Page MenuHomePhabricator

Deploy the new Cirrus Updater to update select wikis in cloudelastic
Closed, ResolvedPublic

Description

General plan:

  1. Make a choice on the set of wikis to update
    • Potentially: wikidatawiki, commonswiki, frwiki, itwiki, testwiki
  2. Enable page rerender events for the selected wikis. We may need to prune down the set of wikis, depending on operational limits
  3. Enable producer and consumer-cloudelastic in the production eqiad k8s cluster for selected wikis
  4. Disable Cirrus update process on those wikis (needs patch?)
  5. Monitor difference between eqiad and cloudelastic clusters via compare-clusters.py script in Cirrus

Deployment plan / sequence of events:

  1. page rerender topic is configured in T351503
  2. rerenders enabled for select wikis in https://gerrit.wikimedia.org/r/979155
  3. the flink-app chart is updated to use the latest service mesh templates from https://gerrit.wikimedia.org/r/c/operations/puppet/+/981309 so that the envoy sidecar container can access cloudelastic (done in https://gerrit.wikimedia.org/r/c/operations/deployment-charts/+/982823)
  4. producer and consumer-cloudelastic configured and deployed in https://gerrit.wikimedia.org/r/979147
    • At this point writes are flowing from the new pipeline into cloudelastic
  5. Disable writes from CirrusSearch to cloudelastic for select wikis in https://gerrit.wikimedia.org/r/979146

Event Timeline

Disable Cirrus update process on those wikis (needs patch?)

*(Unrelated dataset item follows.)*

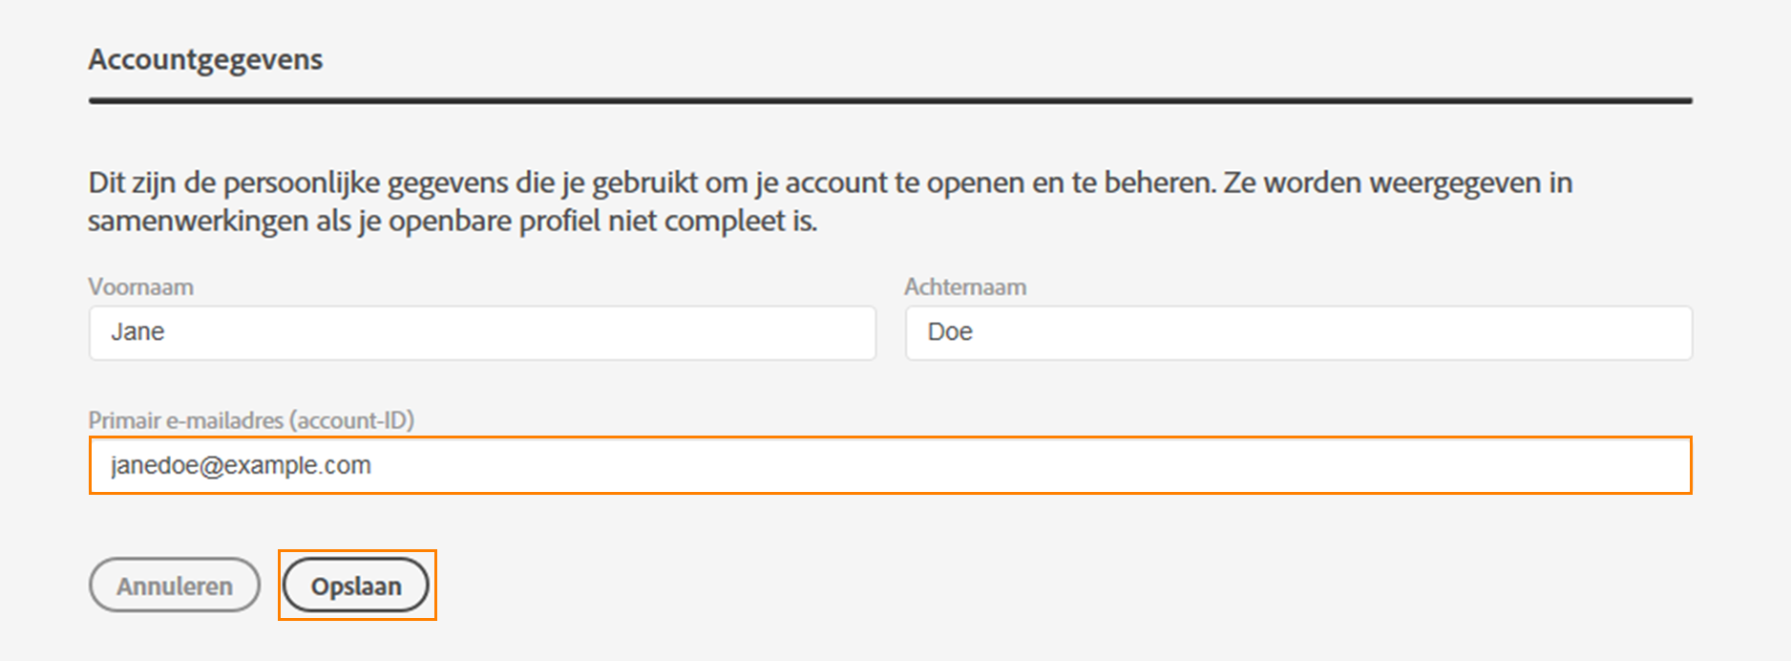The image size is (1791, 661).
Task: Click the Achternaam field label
Action: 965,286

We can use $wgCirrusSearchDisableUpdate to do a full disable, but that's too much for this use case. Instead we should set $wgCirrusSearchWriteClusters to only include eqiad and codfw, but not cloudelastic, on the appropriate wikis

Change 979146 had a related patch set uploaded (by Ebernhardson; author: Ebernhardson):

[operations/mediawiki-config@master] cirrus: Disable cloudelastic writes on selected wikis

https://gerrit.wikimedia.org/r/979146

Rough justification for the set of wikis:

  • testwiki - standard test deployment
  • itwiki,frwiki - representative of typical wikipedia edits
  • commonswiki, wikidatawiki - Special case wikis that might behave differently than the typical instances.

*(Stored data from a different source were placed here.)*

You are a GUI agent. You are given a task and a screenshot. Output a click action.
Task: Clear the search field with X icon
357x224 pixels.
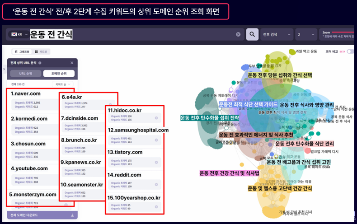[238, 34]
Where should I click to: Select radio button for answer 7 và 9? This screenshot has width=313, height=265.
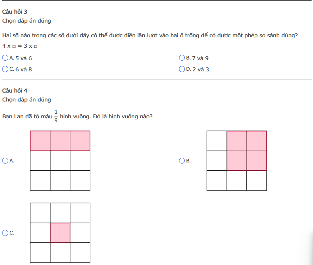182,58
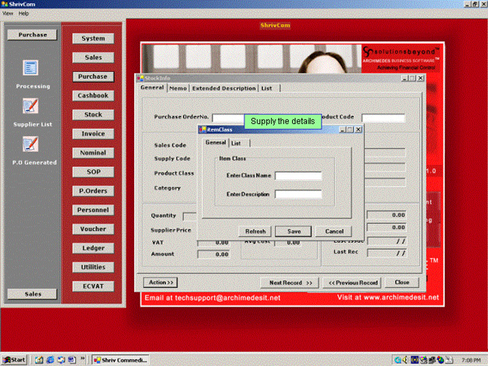Click the ItemClass dialog title icon
The width and height of the screenshot is (488, 366).
tap(204, 129)
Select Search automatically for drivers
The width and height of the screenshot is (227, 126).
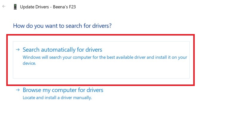coord(62,50)
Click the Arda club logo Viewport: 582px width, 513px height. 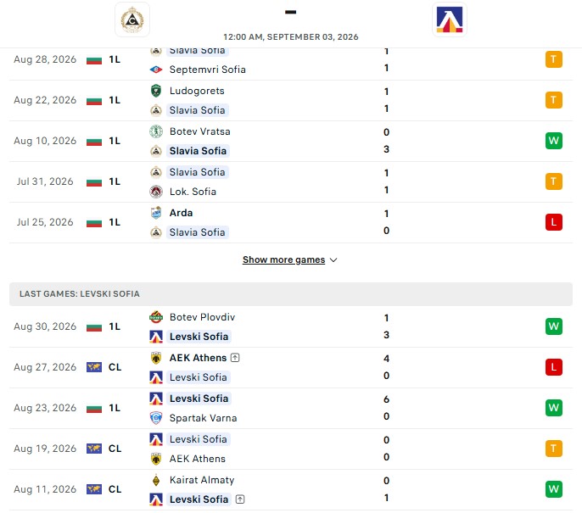pos(156,213)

Change 979147 had a related patch set uploaded (by Ebernhardson; author: Ebernhardson):

[operations/deployment-charts@master] cirrus updater: Expand test deployment to prod+cloudelastic

https://gerrit.wikimedia.org/r/979147

Change 979155 had a related patch set uploaded (by Ebernhardson; author: Ebernhardson):

[operations/mediawiki-config@master] cirrus: Enable event bus bridge on more wikis

https://gerrit.wikimedia.org/r/979155

Ideally we want a size estimate, pre-deploy, of the refresh topic. Primarily so we can verify the accuracy of our estimate of the total size once refreshes are enabled on all wikis.

It looks like we are estimating the page rerender events to be at approximately the same rate as the existing cirrusSearchLinksUpdate jobs. Some related stats, estimated from one week (nov 27-dec 3) of kafka history. This reuses the prior estimate of 3 copies of the data at 0.6kB per event with 7 days retention. I added the row about removing commons since it is the largest of the selected wikis, giving an option to reduce the initial rollout.

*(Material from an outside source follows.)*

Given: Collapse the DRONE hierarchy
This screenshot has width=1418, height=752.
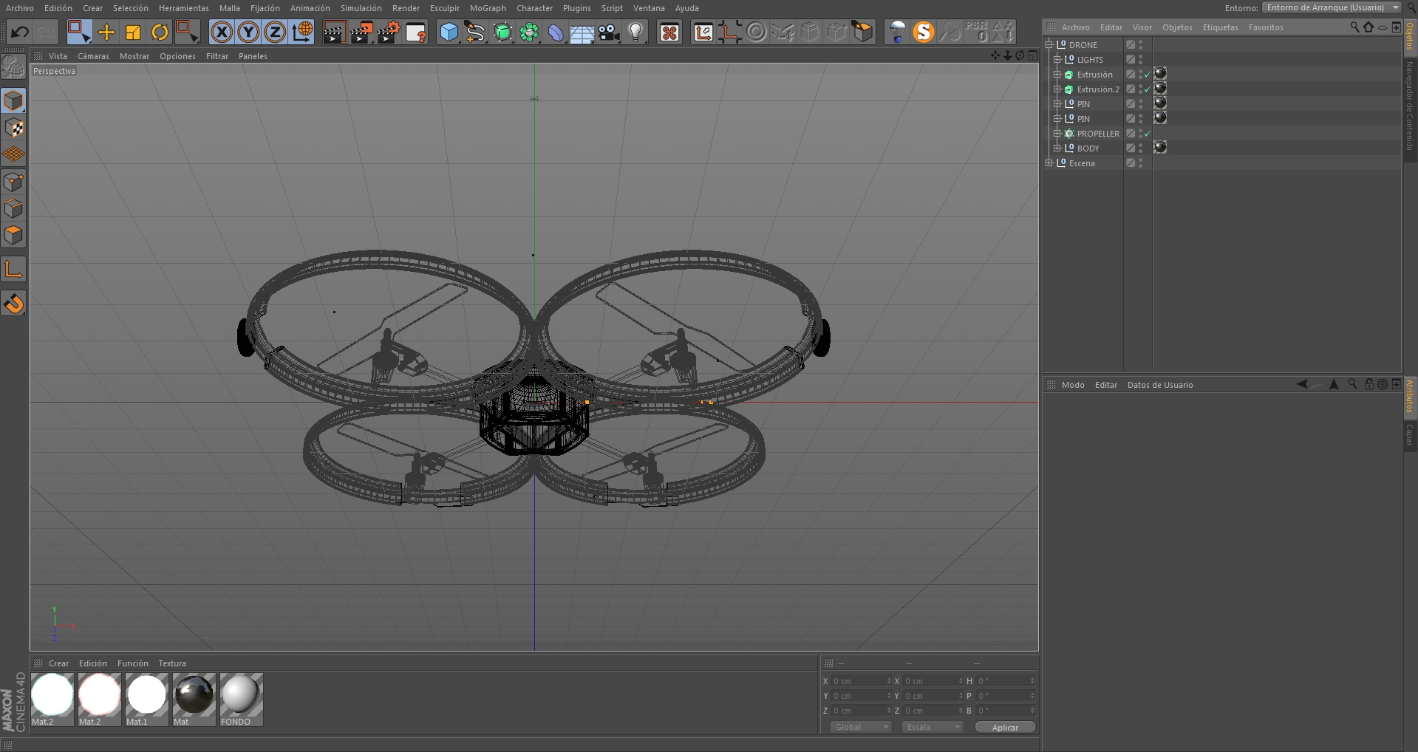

7 day totalper second% of totalest topic size (Gb)
all wikis186M307100%319
selected wikis46M7624%78
minus commons24M4013%41

Change 979155 merged by jenkins-bot:

[operations/mediawiki-config@master] cirrus: Enable event bus bridge on more wikis

https://gerrit.wikimedia.org/r/979155

Mentioned in SAL (#wikimedia-operations) [2023-12-04T21:39:51Z] <ebernhardson@deploy2002> Started scap: Backport for [[gerrit:979155|cirrus: Enable event bus bridge on more wikis (T352335)]]

Mentioned in SAL (#wikimedia-operations) [2023-12-04T21:41:07Z] <ebernhardson@deploy2002> ebernhardson: Backport for [[gerrit:979155|cirrus: Enable event bus bridge on more wikis (T352335)]] synced to the testservers (https://wikitech.wikimedia.org/wiki/Mwdebug)

Mentioned in SAL (#wikimedia-operations) [2023-12-04T21:49:15Z] <ebernhardson@deploy2002> Finished scap: Backport for [[gerrit:979155|cirrus: Enable event bus bridge on more wikis (T352335)]] (duration: 09m 23s)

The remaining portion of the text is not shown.